Since the disclosure of integrated circuits by Dr. Jack Kilby of Texas Instruments in early years, scientists and engineers have made numerous disclosures and improvements in semiconductor devices and processes. Over 50 years, the dimension of semiconductors have been significantly reduced, which translates into an increasing processing speed and decreasing power consumption. To date, the development of semiconductors has largely followed Moore's Law, which roughly states that the number of transistors in dense integrated circuits doubles about every two years. At present, semiconductor processes are developing toward below 20 nm, and some companies are embarking on 14 nm processes. Just to provide a reference herein, a silicon atom is about 0.2 nm, which means that the distance between two separate components manufactured by a 20 nm process is about only one hundred silicon atoms.

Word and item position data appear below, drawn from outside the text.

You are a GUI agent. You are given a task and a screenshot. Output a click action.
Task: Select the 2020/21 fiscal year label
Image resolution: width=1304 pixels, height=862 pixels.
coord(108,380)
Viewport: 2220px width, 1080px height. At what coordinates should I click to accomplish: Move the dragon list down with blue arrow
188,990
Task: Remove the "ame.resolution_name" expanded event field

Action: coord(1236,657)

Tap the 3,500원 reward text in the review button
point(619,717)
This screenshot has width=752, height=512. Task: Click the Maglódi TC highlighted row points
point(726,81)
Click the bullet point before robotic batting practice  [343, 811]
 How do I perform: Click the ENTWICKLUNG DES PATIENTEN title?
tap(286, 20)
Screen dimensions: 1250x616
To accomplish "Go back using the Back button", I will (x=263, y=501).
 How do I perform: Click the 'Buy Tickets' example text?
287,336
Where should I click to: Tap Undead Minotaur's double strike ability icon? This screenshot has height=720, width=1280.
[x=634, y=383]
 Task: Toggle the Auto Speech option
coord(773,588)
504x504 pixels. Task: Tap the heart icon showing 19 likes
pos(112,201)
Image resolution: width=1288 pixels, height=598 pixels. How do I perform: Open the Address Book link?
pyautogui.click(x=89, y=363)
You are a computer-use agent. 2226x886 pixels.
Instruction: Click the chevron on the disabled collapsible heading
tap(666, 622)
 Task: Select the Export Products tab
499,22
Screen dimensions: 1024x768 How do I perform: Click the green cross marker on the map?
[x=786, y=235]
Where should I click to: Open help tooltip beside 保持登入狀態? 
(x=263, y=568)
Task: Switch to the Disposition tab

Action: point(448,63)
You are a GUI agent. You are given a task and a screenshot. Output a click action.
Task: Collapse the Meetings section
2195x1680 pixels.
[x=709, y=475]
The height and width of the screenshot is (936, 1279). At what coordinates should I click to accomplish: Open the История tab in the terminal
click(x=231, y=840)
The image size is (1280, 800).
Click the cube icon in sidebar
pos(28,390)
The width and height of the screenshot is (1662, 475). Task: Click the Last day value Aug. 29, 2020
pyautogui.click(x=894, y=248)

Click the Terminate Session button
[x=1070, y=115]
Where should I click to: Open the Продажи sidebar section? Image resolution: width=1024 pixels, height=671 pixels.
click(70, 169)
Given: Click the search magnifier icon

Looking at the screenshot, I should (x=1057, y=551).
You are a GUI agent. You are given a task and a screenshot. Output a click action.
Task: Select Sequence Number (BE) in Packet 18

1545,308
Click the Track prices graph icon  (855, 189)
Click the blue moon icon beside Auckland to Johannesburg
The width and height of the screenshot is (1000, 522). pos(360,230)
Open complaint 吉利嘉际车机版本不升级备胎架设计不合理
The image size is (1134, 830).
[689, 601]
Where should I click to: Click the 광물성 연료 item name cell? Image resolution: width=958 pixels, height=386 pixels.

Semiconductor device manufacturing has therefore become increasingly challenging and advancing toward the physically possible limit. One of recent developments in semiconductor technologies has been the use of silicon germanium (SiGe) in semiconductor manufacturing. With the evolution of integrated circuit developments, the functional densities (for example, the number of interconnects per chip region) are also generally increasing as geometries (that is, the smallest elements or lines that can be produced using a process) are reduced. This downsizing process can often offer benefits by increasing productivity and lowering related costs. However, it is challenging how to design a reasonable transistor structure to reduce its volume.
Currently in integrated circuits, a smallest memory cell typically includes a memory transistor and a select transistor matching with the memory transistor, and the memory transistor portion has an SONOS (Silicon (gate)-Oxide-Nitride-Oxide-Silicon (substrate)) structure, and the select transistor portion is a conventional MOS tube. In the prior art, as shown in FIG. 1, a conventional smallest memory cell generally consists of a conventional nMOS transistor (select transistor) formed on a P-type well and an SONOS memory transistor formed on a memory well respectively, and includes an N-type semiconductor substrate 101, a select transistor P-type well 102, a memory transistor P-type well 103, a select gate 105 isolated from the select transistor well 102 by an oxide layer 104, and a memory gate 107 isolated from the memory transistor well 103 by an ONO layer 106.
As can be seen from FIG. 1, there is a large gap between the select gate 105 and the memory gate 107 in the conventional transistor with the SONOS structure. As semiconductor processes have become increasingly demanding on critical dimensions (CDs), the volume of elements is expected to decrease correspondingly. Therefore, there is an urgent need for a reasonable and simple manufacturing process to manufacture a small-dimension transistor with an SONOS structure, so that the small-dimension transistor with an SONOS structure can adapt to different work requirements as a smallest memory cell.